RECORDS FOR THIS EXERCISE —
════════════════════
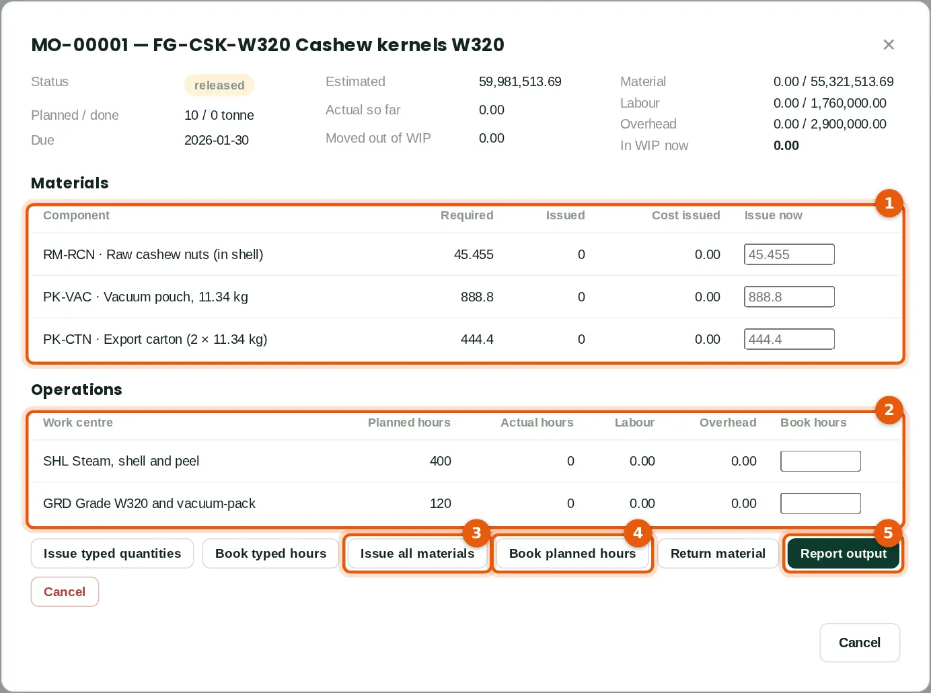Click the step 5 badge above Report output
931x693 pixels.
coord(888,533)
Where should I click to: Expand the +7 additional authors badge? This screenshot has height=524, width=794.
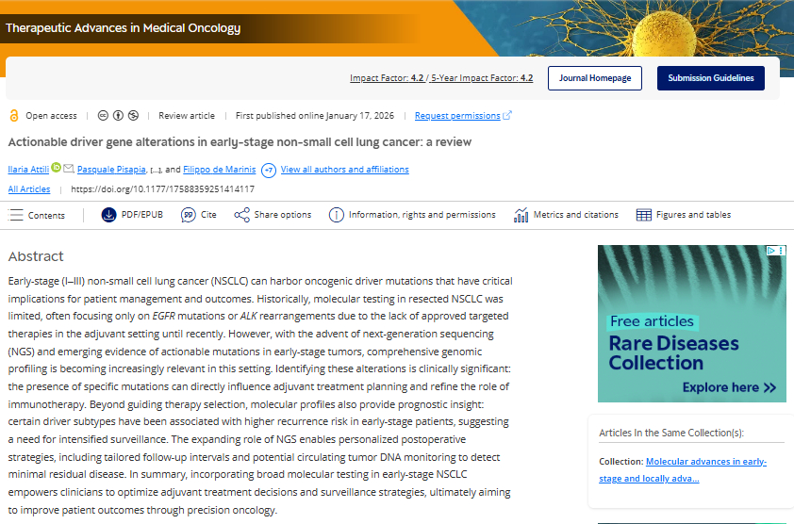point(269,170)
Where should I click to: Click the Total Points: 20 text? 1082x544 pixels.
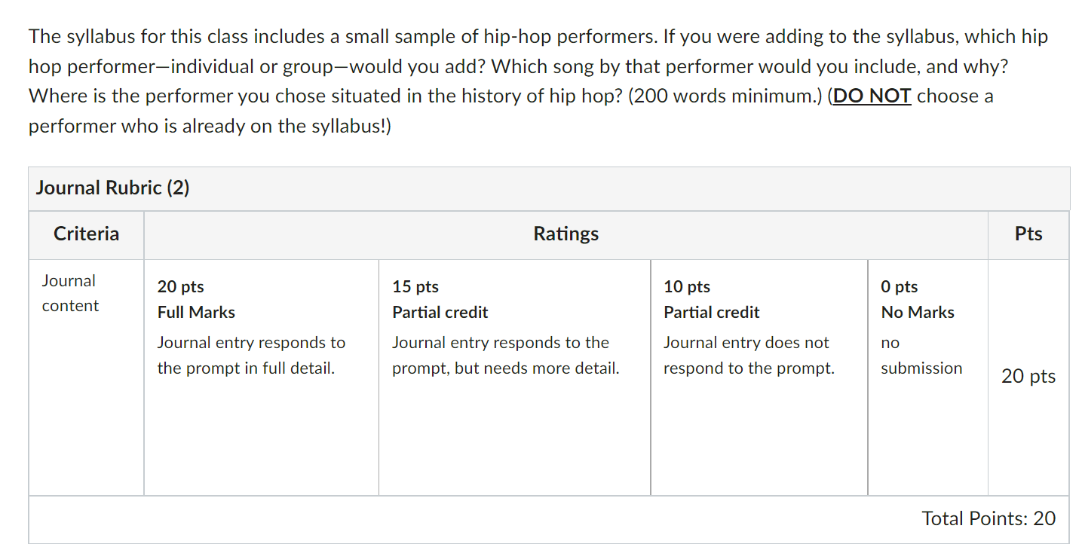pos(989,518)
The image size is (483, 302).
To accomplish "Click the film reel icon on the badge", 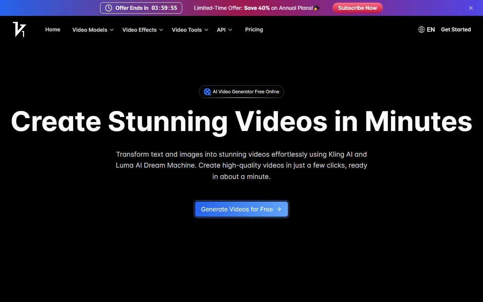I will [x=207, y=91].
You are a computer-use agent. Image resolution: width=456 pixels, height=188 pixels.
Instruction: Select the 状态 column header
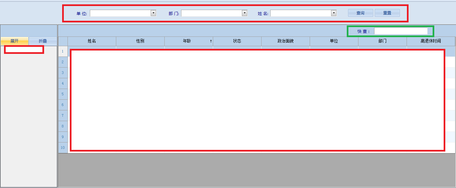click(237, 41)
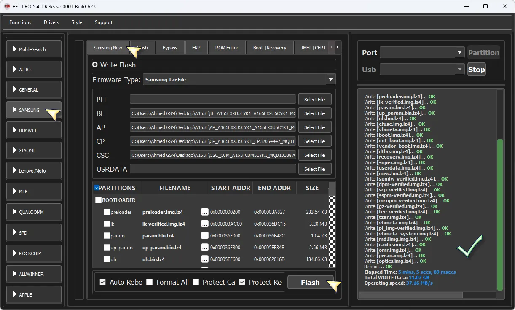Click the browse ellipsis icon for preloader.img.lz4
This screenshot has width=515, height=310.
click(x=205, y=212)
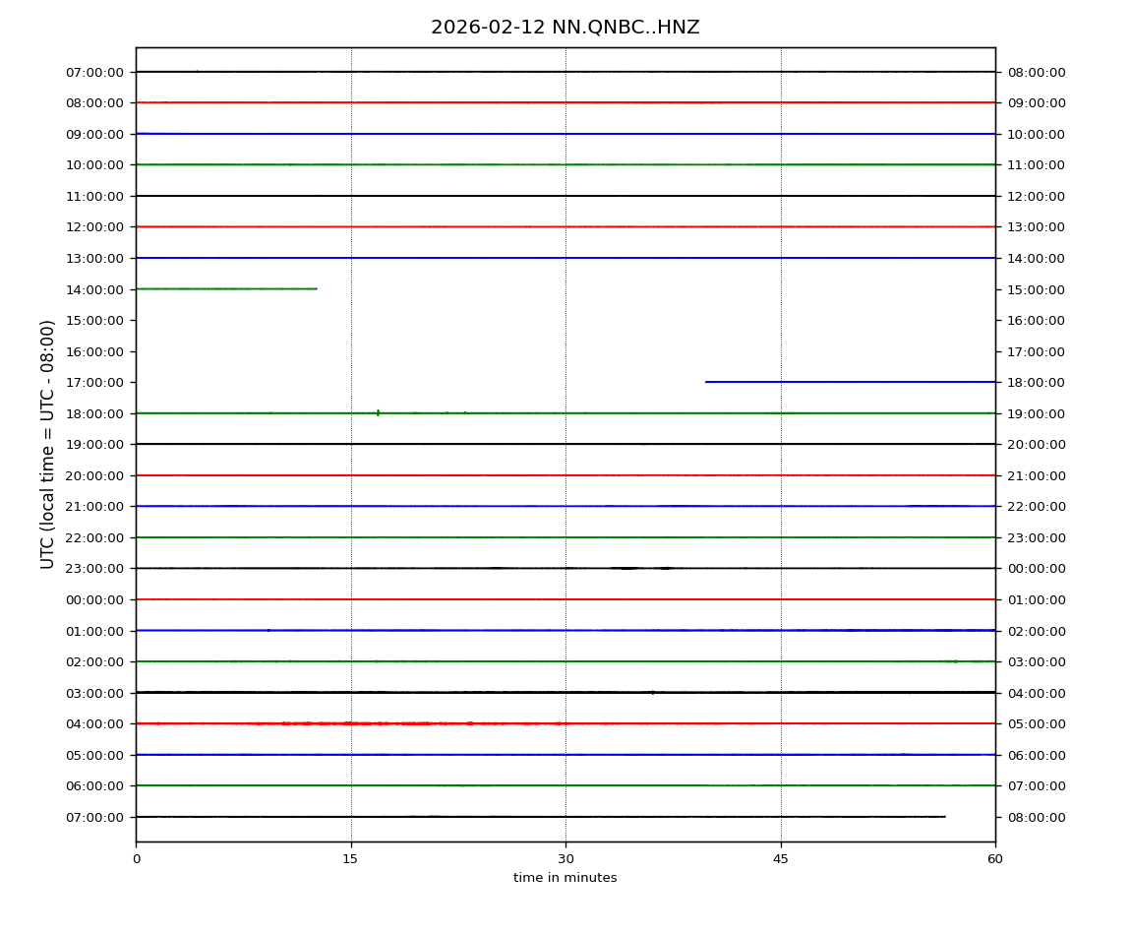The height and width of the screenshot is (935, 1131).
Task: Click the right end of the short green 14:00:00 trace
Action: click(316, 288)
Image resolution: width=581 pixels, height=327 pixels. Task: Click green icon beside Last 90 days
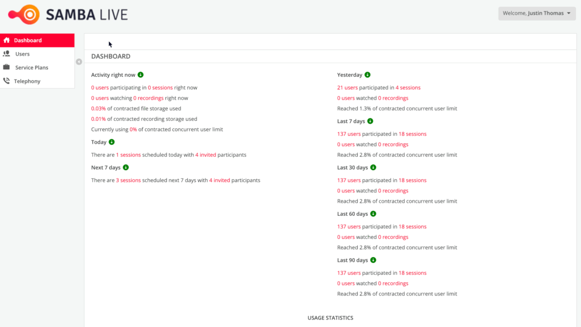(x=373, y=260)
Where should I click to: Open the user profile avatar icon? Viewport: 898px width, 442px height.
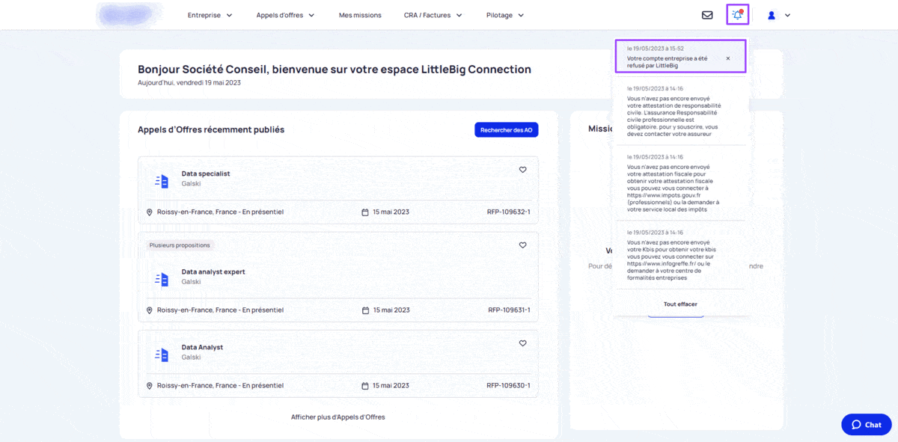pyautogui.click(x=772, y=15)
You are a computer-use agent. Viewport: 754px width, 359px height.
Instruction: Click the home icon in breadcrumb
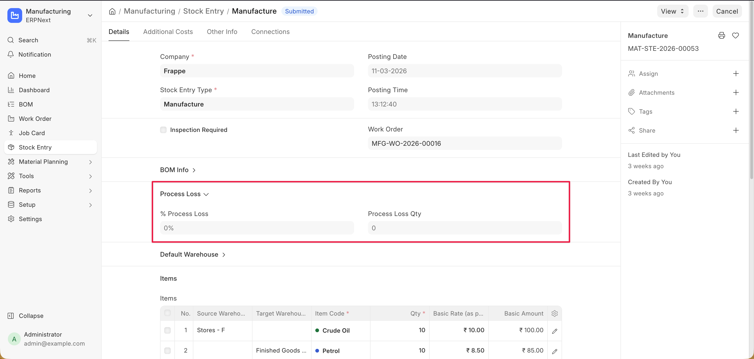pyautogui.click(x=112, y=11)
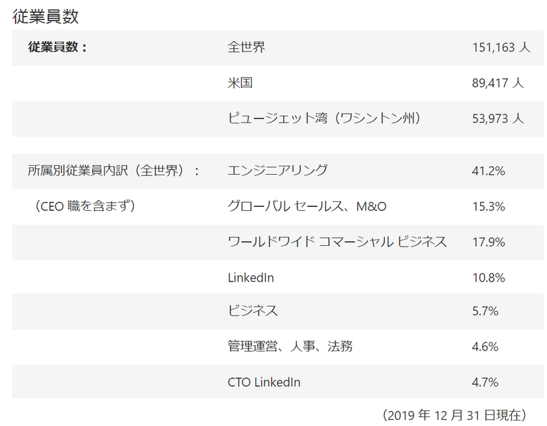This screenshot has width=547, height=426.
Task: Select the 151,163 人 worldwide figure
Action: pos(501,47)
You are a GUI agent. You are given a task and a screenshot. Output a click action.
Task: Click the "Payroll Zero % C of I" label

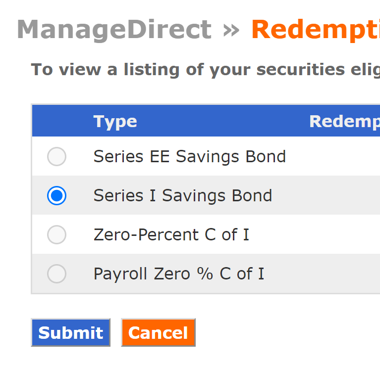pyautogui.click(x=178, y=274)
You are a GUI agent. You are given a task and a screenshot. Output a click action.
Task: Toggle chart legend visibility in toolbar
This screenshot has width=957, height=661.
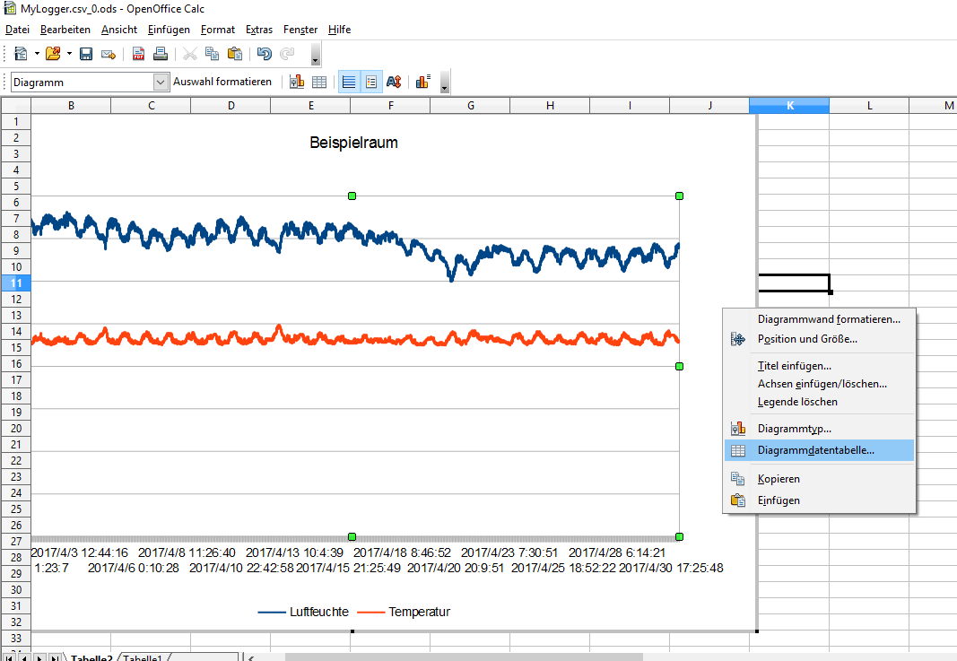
════════════════════
DIRECTIONS FOR THIS TASK — Lay out the part of the material that opens with the line containing "Where should I click to: Open" and closes with the line containing "Action: pos(501,47)" as a JSON list of strings, one string per line, with blank lines dropped and the pictures left out.

CORRECT RESPONSE —
[
  "Where should I click to: Open the user profile avatar icon? Viewport: 898px width, 442px height.",
  "pyautogui.click(x=772, y=15)",
  "You are a computer-use agent. Viewport: 754px width, 359px height.",
  "Instruction: Click the home icon in breadcrumb",
  "pyautogui.click(x=112, y=11)",
  "This screenshot has width=547, height=426.",
  "Task: Select the 151,163 人 worldwide figure",
  "Action: pos(501,47)"
]